[from Shelby Stephenson's Family Matters: Homage to July, The Slave Girl, Bellday, 2008]
Your Name Is July
I
Your name is July —
there is no record I know about
beyond the account of your sale.
Did you know your place
and my greatgreatgranddad’s too?
Rummaging around the homeplace,
pronouncing your name Ju-ly,
I hear my father — This land will be yours someday —
what graveyard of bones —
mounds and stones,
the “I owned” —
you there, Jart, Venus, Silvy, Clay.
April’s wildflowers run at your feet.
Did winters fill your shoes with snow?
Pap George did live here.
The old washhouse still stands.
I kick the dust out of these fields.
II
Greatgreatgrandpap George’s anvil
fits right between your shoulderblades.
The money used to buy and sell you
presses into my heart —
I remember —
never eating with “them.”
“They” lived on “our place,”
my father’s boyhood home,
his father’s homeplace;
they slept in the same rooms he grew up in.

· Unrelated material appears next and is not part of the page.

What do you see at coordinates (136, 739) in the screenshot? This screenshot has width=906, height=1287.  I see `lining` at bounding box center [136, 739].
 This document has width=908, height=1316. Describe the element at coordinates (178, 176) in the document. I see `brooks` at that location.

So when they came to our shanty
my mother would fix
some plates to take to the porch;
we would talk through the screen;
they would eat their peas and fatback
and my mother took pride in
knowing they liked her food.
III
Chattelrattle downchute to market,
limbs swinging, nostrils flaring blood.
May streams and woods your vestments be,
your creeks fill with fish —
fields score with mercy.
Tenant shanties wear the landscape.
The graveyard moves the rip of the whip.
Monuments — unheard, still.
Fieldrocks grow moss and grieving.
Memory comes closer to mercy, uncompromising,
like medicine we take, wait.
Your warm color line never dies.
Fingers wave from galleys,
ships pushing through hell to bring us here.